Have you ever trembled a little on the inside before assuming a responsibility or responding to that vocation that you know for sure God is asking you to say yes to? Or, have you ever trembled, physically or spiritually, in the face of present or future suffering?If so, then don’t worry, you are in the company of many other Christians of good-will, even saints. On the occasion of the memorial of Sts. Isaac Jogues, John de Brebeuf and Companion Martyrs, I would like to share with you some inspiring words from a letter that St. Isaac Jogues wrote to his superior admitting to the fact that he himself “trembled” before God’s will.
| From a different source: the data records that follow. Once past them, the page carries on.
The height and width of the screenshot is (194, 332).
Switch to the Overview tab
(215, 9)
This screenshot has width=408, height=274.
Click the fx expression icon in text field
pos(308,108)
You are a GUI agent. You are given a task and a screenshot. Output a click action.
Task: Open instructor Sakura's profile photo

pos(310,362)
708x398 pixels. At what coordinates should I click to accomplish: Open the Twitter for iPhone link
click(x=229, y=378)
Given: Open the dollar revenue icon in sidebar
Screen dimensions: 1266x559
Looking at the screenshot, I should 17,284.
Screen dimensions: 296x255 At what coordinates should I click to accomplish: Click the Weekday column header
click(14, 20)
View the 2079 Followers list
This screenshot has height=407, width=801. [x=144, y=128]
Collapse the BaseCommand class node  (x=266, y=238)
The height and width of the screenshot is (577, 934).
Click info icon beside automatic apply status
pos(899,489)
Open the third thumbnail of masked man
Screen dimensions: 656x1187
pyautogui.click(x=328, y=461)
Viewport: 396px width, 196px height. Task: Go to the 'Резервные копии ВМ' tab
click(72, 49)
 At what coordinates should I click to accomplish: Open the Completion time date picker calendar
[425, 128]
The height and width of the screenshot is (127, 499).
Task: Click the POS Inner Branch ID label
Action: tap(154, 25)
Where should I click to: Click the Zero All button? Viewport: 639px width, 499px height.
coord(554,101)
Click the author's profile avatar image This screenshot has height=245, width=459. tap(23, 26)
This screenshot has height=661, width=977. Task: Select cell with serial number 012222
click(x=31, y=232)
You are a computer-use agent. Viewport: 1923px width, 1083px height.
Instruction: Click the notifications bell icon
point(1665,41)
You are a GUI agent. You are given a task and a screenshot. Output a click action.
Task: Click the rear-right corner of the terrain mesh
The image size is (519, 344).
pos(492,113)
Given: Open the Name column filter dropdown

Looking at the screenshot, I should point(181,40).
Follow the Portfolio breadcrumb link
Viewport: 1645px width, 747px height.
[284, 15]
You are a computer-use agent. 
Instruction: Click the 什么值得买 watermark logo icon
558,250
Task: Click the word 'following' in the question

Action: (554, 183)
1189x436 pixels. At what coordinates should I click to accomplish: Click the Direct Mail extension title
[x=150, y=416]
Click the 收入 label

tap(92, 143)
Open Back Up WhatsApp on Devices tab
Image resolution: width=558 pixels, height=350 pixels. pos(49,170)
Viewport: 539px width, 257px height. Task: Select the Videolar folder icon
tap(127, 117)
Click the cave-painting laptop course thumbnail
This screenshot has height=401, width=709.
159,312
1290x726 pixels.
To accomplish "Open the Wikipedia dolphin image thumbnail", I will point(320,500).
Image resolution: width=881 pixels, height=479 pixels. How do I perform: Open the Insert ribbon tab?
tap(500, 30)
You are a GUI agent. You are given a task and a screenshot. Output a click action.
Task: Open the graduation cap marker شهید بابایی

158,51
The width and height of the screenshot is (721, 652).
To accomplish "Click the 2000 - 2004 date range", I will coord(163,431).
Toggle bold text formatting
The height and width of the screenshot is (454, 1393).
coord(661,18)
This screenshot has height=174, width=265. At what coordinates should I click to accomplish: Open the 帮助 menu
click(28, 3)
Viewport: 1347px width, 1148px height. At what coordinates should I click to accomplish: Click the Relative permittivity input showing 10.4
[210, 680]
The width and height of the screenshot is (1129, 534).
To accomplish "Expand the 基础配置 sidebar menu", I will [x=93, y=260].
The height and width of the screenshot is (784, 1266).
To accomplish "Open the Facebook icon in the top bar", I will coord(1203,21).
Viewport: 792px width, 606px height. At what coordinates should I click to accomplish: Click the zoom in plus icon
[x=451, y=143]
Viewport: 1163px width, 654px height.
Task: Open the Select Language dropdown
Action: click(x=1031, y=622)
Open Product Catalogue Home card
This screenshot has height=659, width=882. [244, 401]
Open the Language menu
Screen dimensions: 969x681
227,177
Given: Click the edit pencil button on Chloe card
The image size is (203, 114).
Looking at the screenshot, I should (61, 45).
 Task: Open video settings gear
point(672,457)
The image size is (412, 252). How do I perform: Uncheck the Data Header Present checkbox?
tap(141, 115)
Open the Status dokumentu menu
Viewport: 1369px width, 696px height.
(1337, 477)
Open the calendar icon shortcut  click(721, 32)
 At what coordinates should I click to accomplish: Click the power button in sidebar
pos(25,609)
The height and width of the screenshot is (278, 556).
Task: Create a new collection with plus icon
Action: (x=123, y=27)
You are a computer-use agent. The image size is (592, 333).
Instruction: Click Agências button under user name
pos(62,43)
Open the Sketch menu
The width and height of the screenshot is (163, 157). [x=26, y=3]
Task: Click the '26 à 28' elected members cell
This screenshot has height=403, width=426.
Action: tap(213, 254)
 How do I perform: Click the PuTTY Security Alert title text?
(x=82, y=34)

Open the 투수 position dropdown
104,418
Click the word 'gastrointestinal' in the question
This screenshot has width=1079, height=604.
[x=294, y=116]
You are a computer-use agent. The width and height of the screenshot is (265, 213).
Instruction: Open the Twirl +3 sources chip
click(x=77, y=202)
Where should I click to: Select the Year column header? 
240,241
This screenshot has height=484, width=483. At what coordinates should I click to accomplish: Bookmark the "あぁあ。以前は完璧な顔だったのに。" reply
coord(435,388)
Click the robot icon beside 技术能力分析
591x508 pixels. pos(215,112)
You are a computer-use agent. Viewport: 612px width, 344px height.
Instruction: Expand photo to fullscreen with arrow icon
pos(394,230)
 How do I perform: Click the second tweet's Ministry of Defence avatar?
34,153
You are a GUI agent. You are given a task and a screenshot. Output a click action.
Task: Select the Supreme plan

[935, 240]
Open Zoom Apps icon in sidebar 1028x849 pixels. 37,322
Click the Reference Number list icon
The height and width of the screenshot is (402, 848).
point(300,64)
He wrote it on the occasion of having received news that he would be returning to his mission among the Hurons. This is no small detail in the life of St. Isaac Jogues, considering that prior to receiving this letter he had already spent 13 months in captivity among the Iroqoius, where he was forced to endure freezing temperatures, undernourishment, unimaginable tortures, grotesque living conditions, and the deprivation of sacramental consolation. What’s even more noteworthy is the fact that he asked to return. He wasn’t be forced to go back. He willingly wanted to leave behind his new found comforts and securities of Old France, for a new martyrdom in New France.He writes, “Reverend Father, at first my heart was seized with fear that what my soul had longed for and prized exceedingly was really going to happen. My poor nature, which remembered all that had gone before,
trembled. But our Lord, in his goodness,
calmed me, and
will calm me still more. Yes, Father, I desire all that our Lord desires, and I desire it at the risk of a thousand lives. Ah, how sorry I would be to lose such a wonderful opportunity, an opportunity in which my ministry might perhaps provide the only means of salvation to certain souls. I hope that God’s goodness, which has never failed me on former occasions, will still continue to assist me and that
he and I, we together, will be able to trample underfoot all the difficulties that beset us. It frightens me to be ‘in the midst of fallen peoples’ alone, without Holy Mass, without Holy Communion, without confession–without sacraments and sacramentals. Nevertheless, God’s holy will and his sweet command are well worth that deprivation.” [1]
These words reveal a man–and a saint–who knew how to “dangle” from Divine Providence. They also show us that Jogues is a shining example of how if we want to reach holiness in this life we have to be more than just resigned to God’s will, we have to love it through holy indifference. As St. Francis de Sales writes, “Resignation prefers God’s will above all things, yet it does not cease to love many other things in addition to God’s will. Holy indifference goes beyond resignation, for it loves nothing except for love of God’s will…The indifferent heart loves tribulation as much as consolation, although the latter is more agreeable in itself. It even has greater love for tribulation, because it sees in it nothing to be loved except the mark of God’s will…What does it matter whether God’s will is offered to me in tribulation or in consolation? In each of them, I neither desire nor seek anything except the divine will, which is better seen, because no other beauty is present there but that of God’s most holy, eternal good pleasure.” [2]
St. Isaac Jogues was truly a man of great confidence and holy indifference. He knew that his return to New France would be a new martyrdom, but he loved God more than his own life. He knew that for love of God and the salvation of souls, it was a sacrifice worth making. As we pray in the Collect prayer for today’s memorial, may our love for God’s will be “strengthened day by day” through the witness and intercession of this holy priest and that of his companion martyrs.